Some of them have held
their jobs longer than she has been alive, Mrs. Obama said with
a smile, acknowledging the OPM staffers seated behind her on
stage - all of whom had served 40-plus years at the agency. The
First Lady is 45 and, yes, one OPM worker, Lorraine Elyde, had
served 47 years at the agency. (An aide noted that they make an
effort to seat the longest serving staffers at each agency on
stage with the First Lady whenever she makes a visit.)

"All of you here
at OPM keep the government's most important resource -- and
that is people -- you keep them working. You make it
possible," she said. "We're going to need you.
Barack Obama cannot make the changes that we hope without
employees who are motivated and excited and
enthusiastic."

Following the ceremony,
the First Lady shook hands with folks in the crowd and greeted
Dr.
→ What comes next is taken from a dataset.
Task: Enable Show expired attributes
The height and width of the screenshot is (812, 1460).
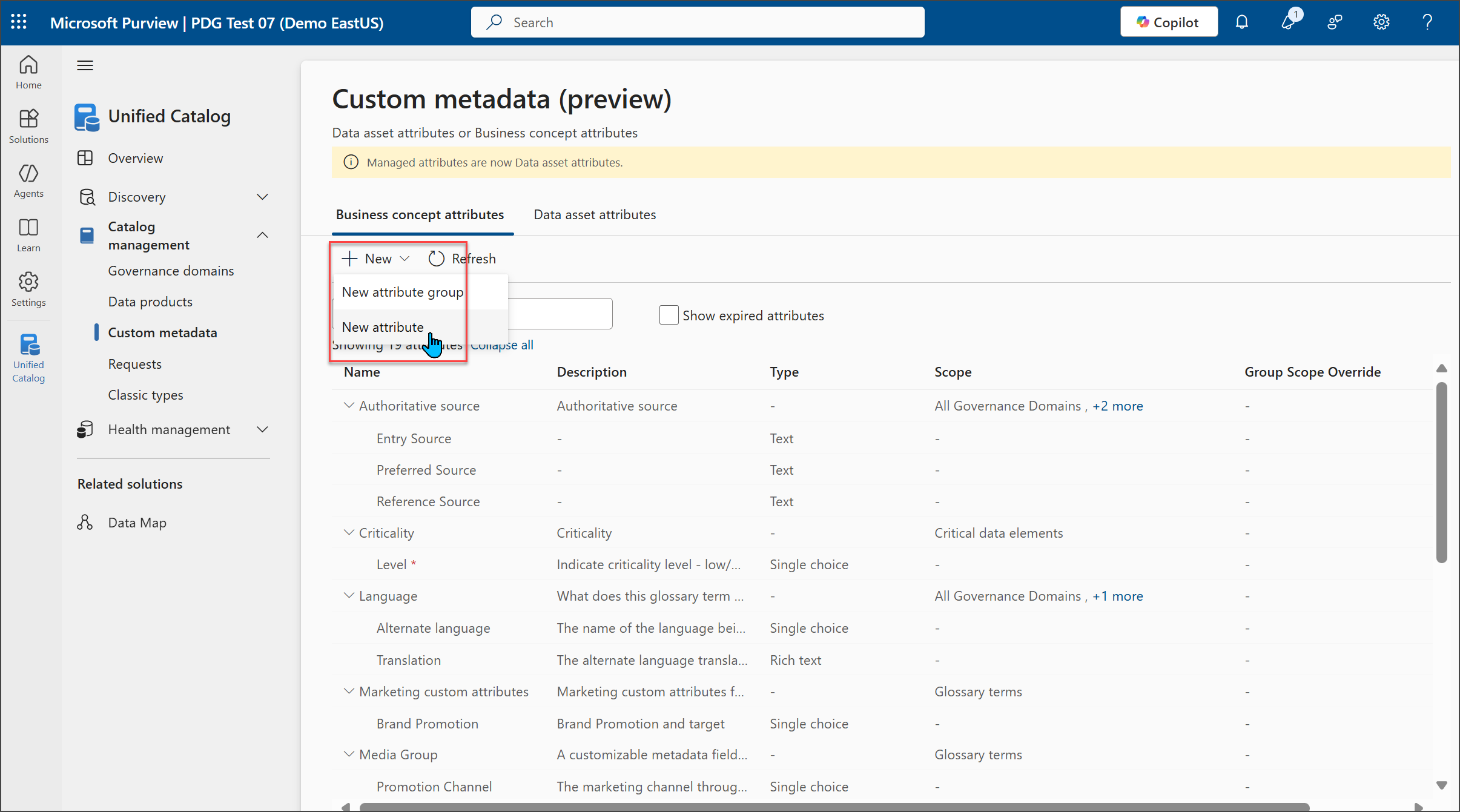Action: pos(667,315)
Frank Kameny.

"She had
apparently been briefed," Kameny said. "She thanked me for
my past contributions. I was very surprised, I didn't
expect it," he said, adding that he's "a very great fan"
of the First Lady.

Berry told reporters he
was excited about getting to work because his senior staff at
OPM was "top flight." He singled out gay Clinton vet Elaine
Kaplan, "one of the brightest attorneys in town," and
former HRC executive director Vic Basile, "he's going
to be my utility infielder - my short stop, if you
will."

"I hired my team,
each one of them, because of their skills," he said, "and
it just so happened they turned out to be a diverse group of
people."

When asked what he
might focus on initially for LGBT employees, Berry noted that
there's currently no enforcement mechanism for President
Clinton's executive order protecting gays and lesbians from
discrimination in the federal work force.

"So we're going to be
looking at ways to make sure that, those rules, if they are
violated, people have a process by which they can achieve
justice," Berry said.

Transgender people are
not covered by that executive order and Berry said he would
"be discussing" that with the President and other relevant
entities of the federal government.

"It is certainly my
intention in everything that I will do," he said, "to
provide that protection for people in our transgender
communities."

On a broader scale,
Berry is looking to employ veterans returning from Iraq,
Afghanistan and elsewhere.

"They're going
to come back and they're not trained for jobs,
they're not welcomed back to the work force," he said.
"I want them to know that they're welcome here in the
federal work force … If we can engineer and develop an
effective training program, I think we can more effectively
employ veterans who are coming back from service abroad."